Hab eine MSI Power Edition mit OC, Link zum umfangreichen
Test dazu auf ht4u.
Wollte keine Spielekarte, sondern was zum Crunchen, moderner Chip, sparsam und trotzdem leistungsfähig für GPUgrid, siehe
Thread. Eine GTX 650 ohne TI hätte mich nicht mehr interessiert, die MSI hat einen wirklich super leisen Kühler/Lüfter. Läuft bei mir unter Vollast auf max. 47 Grad, ist etwas eng im Gehäuse, der Lüfter dreht nicht über 1200 rpm hinaus,
nie. O.k. Furmark hab ich noch nicht getestet, derzeit läuft sie unter OpenCL für Worldcommunitygrid und Krebsforschung.
Einen Nachteil hat sie für empfindliche Nutzer, beim Einschalten des Rechners dreht der Lüfter hoch, dann ist die Karte
wahrnehmbar. D.h. sie pustet den Staub einmal richtig raus. Sobald Windows anläuft dreht der Lüfter sehr schnell runter bis auf Lüfterstufe 30%. Aktuell zeigt mir GPU-Z 35% mit 1110 rpm bei den besagten 47 Grad. Das ist die resultierende Temperatur nach ca. 14 Stunden Vollast-Betrieb, geschlossenes Gehäuse.

Die Testergebnisse aus o.g. Link kann ich daher bestätigen, hätte ich nicht gedacht.
Ob es nun die leiseste 650Ti ist weiß ich nicht, aber zu dem Kauf stehe ich.

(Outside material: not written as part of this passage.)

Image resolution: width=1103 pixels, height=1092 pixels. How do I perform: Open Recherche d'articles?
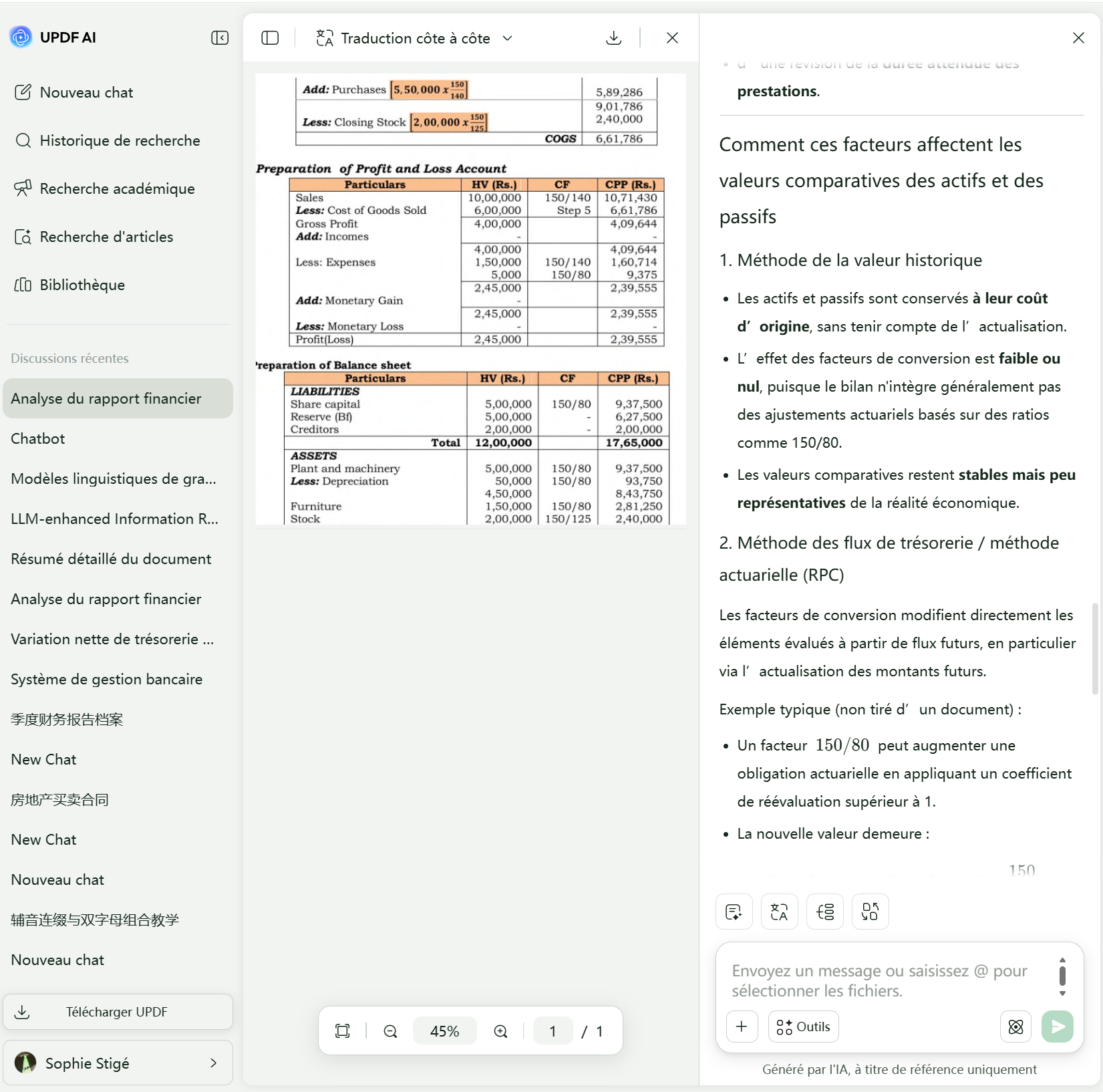click(x=106, y=236)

Rund 140 Euro sind viel Geld, zu viel was die Preis-Leistung angeht, das sehe ich auch so. Wer fps für minimal Geld zaubern will, greift sich was von AMD. Aber die MSI PE/OC hat diesen herausragenden Vorteil, nicht laut zu werden, was für eine nach innen blasende Konstruktion bemerkenswert ist.
OC habe ich getestet, klappte auf Anhieb, bin aber nicht so hoch wie im
OC-Test auf hardwareluxx. Für meine wissenschaftlichen Rechenergebnisse ist OC nicht unbedingt ratsam, bringt zwar messbare Rechenbeschleunigung, aber verlorene Workunits sind kaum aufholbar beim Neuberechnen.
Vorhandene, laute Grafikkarten würde ich undervolten und auf feste Lüfterstufen einstellen, die Grenzwerte an Temperaturen nicht überschreiten lassen.